The University of Texas at Austin
  • Seeing dark matter in the ice

    By Daniel Oppenheimer
    Daniel Oppenheimer
    Published: Dec. 1, 2010

    In the dense centers of the dwarf spheroidal galaxies that live in the dark matter halo of the Milky Way there are, perhaps, particles known as weakly interacting massive particles (WIMPs) that are colliding with each other and “annihilating” into other kinds of particles, which shoot out into the void.

    Illustration showing the IceCube ray
    The IceCube array shown in relation to the drill camp and the bedrock beneath. View a larger version of this image. Illustration: NSF

    Here on earth, buried beneath more than a kilometer of ice in the Antarctic, is a vast array of digital optical sensors known as IceCube. It’s a very special kind of telescope designed to detect neutrinos, which are one of the products — perhaps — of WIMP annihilation.

    In the convergence of these two things may lie answers, or least insights, into one of the great questions confronting 21st century astrophysics: What is dark matter? What’s the nature of this matter, which we can’t see, that makes up about five-sixths of the universe’s mass?

    Watch a YouTube video on dark matter by the Texas Cosmology Center.

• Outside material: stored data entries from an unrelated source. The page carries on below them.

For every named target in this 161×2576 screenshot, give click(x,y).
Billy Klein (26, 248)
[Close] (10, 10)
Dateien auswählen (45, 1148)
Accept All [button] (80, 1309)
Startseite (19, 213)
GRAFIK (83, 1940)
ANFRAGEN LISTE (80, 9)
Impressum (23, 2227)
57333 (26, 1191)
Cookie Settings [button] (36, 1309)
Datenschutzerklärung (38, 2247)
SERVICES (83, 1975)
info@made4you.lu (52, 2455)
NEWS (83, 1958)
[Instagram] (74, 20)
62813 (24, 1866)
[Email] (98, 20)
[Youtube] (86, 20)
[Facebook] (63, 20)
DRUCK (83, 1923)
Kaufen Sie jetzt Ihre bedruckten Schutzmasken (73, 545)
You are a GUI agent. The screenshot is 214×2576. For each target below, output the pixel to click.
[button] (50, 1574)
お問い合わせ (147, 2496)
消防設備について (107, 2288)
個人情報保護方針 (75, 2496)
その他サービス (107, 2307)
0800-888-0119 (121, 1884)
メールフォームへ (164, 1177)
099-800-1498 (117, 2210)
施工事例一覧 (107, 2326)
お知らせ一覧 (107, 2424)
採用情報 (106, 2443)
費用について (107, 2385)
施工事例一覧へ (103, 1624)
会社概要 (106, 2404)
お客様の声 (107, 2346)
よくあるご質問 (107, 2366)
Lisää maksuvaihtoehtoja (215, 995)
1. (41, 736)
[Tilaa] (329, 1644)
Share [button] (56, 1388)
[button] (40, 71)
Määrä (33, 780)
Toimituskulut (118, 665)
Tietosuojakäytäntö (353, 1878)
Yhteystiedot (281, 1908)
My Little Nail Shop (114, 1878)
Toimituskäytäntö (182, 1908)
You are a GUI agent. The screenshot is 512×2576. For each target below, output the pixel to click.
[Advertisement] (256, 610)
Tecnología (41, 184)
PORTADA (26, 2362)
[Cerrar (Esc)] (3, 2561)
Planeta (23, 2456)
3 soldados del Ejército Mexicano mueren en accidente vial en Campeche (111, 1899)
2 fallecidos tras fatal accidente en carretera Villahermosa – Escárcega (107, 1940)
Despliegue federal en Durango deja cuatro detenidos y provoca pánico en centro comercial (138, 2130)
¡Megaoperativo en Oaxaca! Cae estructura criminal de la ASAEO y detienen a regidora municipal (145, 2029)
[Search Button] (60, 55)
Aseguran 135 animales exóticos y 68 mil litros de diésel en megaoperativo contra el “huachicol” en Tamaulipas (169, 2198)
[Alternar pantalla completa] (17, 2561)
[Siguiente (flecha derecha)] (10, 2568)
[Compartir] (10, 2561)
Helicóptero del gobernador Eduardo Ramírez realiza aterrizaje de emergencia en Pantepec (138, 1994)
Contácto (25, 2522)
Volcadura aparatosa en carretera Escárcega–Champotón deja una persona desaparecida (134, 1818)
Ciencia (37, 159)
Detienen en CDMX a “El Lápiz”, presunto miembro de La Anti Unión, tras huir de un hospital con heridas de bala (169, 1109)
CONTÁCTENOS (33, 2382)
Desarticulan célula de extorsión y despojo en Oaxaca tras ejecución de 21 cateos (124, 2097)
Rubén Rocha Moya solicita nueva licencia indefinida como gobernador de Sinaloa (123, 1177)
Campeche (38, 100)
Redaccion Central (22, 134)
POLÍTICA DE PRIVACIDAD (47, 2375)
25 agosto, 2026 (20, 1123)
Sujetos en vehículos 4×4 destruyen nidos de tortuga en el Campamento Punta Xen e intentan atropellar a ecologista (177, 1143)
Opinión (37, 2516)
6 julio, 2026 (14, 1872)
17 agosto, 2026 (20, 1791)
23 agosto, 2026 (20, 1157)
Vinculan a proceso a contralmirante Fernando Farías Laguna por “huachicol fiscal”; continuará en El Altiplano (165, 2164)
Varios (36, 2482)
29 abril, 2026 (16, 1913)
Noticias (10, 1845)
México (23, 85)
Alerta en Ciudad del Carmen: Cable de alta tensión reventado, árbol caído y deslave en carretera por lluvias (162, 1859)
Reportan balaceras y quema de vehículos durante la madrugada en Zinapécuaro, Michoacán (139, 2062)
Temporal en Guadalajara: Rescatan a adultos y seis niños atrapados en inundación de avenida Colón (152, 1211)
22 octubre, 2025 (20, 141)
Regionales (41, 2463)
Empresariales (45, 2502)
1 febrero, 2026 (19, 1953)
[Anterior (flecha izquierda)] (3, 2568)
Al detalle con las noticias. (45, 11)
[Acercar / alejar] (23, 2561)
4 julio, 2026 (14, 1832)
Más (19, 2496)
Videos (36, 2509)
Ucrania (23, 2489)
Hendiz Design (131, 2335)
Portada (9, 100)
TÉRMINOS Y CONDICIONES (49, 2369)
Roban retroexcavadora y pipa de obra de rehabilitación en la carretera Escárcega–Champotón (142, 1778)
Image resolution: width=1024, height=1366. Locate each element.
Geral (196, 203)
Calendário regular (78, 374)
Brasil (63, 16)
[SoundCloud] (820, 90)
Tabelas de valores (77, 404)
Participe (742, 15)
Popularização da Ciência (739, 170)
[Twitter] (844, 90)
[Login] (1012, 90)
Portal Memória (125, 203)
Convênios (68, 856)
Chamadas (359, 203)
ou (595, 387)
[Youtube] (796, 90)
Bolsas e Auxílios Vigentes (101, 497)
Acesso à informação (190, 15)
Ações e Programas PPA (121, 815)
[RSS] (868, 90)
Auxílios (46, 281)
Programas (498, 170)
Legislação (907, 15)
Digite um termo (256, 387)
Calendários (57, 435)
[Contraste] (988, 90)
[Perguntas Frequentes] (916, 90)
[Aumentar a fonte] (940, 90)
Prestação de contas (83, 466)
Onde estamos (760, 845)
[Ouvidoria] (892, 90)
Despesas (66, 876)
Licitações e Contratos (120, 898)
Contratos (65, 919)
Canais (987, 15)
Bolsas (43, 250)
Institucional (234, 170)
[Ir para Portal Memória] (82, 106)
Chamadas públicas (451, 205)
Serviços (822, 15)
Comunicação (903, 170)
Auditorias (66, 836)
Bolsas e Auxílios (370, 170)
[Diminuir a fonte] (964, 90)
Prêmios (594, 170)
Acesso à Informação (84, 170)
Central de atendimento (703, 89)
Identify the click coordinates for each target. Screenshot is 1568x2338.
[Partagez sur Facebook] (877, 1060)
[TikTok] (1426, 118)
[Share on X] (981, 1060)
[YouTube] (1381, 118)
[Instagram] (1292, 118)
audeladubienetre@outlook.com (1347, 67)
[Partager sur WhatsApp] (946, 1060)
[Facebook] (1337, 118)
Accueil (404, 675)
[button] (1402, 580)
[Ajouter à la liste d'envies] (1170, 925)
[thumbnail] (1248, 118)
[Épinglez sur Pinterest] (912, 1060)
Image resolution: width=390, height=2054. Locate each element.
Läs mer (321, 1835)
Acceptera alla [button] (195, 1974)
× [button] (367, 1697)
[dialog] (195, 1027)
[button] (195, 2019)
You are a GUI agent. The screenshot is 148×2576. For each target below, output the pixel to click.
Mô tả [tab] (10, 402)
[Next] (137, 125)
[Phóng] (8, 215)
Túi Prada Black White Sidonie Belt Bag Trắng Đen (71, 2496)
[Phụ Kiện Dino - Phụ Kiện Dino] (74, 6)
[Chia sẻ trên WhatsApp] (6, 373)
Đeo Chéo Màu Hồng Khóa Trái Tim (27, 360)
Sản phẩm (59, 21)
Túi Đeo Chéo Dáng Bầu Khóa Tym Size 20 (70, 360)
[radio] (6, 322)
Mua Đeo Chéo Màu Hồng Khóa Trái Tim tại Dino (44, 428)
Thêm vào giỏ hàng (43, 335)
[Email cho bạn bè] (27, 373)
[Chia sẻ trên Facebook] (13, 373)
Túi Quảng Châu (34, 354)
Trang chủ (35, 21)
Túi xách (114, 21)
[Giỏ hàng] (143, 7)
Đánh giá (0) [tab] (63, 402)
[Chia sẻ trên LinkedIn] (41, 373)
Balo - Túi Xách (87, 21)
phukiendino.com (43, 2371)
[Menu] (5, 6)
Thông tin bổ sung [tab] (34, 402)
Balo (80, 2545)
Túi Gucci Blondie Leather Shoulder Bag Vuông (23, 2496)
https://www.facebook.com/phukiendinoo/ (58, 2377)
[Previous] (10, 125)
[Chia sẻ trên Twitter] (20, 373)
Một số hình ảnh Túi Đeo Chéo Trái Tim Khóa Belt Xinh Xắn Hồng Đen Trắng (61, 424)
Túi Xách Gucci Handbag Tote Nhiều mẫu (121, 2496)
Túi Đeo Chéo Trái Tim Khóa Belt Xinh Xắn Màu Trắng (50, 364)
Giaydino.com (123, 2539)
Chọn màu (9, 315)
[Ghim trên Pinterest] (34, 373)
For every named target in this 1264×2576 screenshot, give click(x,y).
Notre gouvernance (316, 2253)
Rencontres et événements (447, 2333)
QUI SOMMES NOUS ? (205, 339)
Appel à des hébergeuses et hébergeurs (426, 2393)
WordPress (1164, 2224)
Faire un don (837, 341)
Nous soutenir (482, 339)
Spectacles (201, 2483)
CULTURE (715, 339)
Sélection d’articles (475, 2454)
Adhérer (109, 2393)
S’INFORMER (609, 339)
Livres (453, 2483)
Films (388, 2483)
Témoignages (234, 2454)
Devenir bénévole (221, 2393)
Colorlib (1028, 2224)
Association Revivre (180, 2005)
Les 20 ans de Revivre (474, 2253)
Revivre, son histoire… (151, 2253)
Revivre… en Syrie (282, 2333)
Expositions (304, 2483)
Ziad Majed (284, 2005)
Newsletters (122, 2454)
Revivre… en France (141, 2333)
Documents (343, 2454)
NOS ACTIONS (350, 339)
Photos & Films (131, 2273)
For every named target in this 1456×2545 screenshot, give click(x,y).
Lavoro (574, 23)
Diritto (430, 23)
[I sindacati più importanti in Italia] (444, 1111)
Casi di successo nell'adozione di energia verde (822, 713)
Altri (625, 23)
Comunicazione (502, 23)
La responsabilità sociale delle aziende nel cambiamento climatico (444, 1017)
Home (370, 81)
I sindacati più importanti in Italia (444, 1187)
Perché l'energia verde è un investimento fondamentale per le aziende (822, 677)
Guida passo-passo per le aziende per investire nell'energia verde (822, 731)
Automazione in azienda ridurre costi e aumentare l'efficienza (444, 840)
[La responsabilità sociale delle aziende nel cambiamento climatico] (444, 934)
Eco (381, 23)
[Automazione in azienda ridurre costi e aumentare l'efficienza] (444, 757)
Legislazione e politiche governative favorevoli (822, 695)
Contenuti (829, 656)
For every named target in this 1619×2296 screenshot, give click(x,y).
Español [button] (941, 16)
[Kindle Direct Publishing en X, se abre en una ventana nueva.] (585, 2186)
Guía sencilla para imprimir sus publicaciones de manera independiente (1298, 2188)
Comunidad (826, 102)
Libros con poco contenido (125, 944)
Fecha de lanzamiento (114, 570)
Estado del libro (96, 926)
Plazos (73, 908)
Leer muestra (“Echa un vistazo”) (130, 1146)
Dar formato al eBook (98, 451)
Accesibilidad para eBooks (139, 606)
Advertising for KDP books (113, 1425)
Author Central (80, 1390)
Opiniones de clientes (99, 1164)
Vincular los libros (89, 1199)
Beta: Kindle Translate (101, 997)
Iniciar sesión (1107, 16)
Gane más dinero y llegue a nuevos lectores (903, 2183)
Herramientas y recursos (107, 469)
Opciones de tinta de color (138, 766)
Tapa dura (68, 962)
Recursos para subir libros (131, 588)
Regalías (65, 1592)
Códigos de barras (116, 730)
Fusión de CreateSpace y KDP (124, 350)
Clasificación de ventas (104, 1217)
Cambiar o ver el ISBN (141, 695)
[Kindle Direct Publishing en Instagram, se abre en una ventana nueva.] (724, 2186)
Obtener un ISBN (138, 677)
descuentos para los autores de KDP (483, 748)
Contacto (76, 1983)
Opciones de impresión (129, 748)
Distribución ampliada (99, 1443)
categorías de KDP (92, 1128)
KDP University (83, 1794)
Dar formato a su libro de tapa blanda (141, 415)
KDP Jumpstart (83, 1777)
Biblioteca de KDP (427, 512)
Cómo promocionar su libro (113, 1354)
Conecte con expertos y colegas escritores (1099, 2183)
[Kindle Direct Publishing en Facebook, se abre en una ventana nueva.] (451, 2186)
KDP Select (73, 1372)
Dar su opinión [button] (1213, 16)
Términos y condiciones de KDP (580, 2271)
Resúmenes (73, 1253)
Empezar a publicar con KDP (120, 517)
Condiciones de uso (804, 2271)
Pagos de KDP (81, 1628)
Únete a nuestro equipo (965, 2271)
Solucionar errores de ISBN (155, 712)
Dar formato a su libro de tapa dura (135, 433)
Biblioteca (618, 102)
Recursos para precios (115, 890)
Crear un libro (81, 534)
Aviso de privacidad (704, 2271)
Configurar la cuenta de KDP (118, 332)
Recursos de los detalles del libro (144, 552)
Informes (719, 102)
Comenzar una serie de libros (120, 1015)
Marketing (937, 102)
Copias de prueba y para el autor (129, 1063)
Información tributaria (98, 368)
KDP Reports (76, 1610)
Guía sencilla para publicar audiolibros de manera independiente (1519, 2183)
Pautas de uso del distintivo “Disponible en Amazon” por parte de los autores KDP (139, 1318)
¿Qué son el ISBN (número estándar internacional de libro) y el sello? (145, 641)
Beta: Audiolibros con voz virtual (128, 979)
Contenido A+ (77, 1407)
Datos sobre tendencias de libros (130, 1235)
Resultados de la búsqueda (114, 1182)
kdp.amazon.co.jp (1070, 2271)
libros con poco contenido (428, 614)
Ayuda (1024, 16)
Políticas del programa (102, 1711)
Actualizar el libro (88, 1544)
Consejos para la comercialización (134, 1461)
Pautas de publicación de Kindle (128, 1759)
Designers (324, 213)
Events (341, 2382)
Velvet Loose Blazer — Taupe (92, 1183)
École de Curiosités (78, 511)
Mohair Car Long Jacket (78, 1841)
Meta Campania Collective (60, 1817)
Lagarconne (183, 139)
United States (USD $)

    “Mainly we know what it’s not,” said Pearl Sandick, a postdoctoral fellow in the theory group of Physics Professor Steven Weinberg. “It’s not any of the particles in the Standard Model. It’s not protons or neutrons or electrons. The best guess is that most of the dark matter in the universe is made up of some particle we have yet to discover.”

    The leading candidate, Sandick said, is a WIMP, or weakly interacting massive particle. The existence of WIMPs is predicted by many theories of particle physics beyond the Standard Model. One example is supersymmetry.

    “Supersymmetry proposes a whole slew of new particles, which are the super-partners of the standard particles we know about, and one of them is going to be the lightest,” she said. “It just happens to turn out that in most supersymmetric theories, the lightest particle has roughly the properties that a dark matter particle should have.”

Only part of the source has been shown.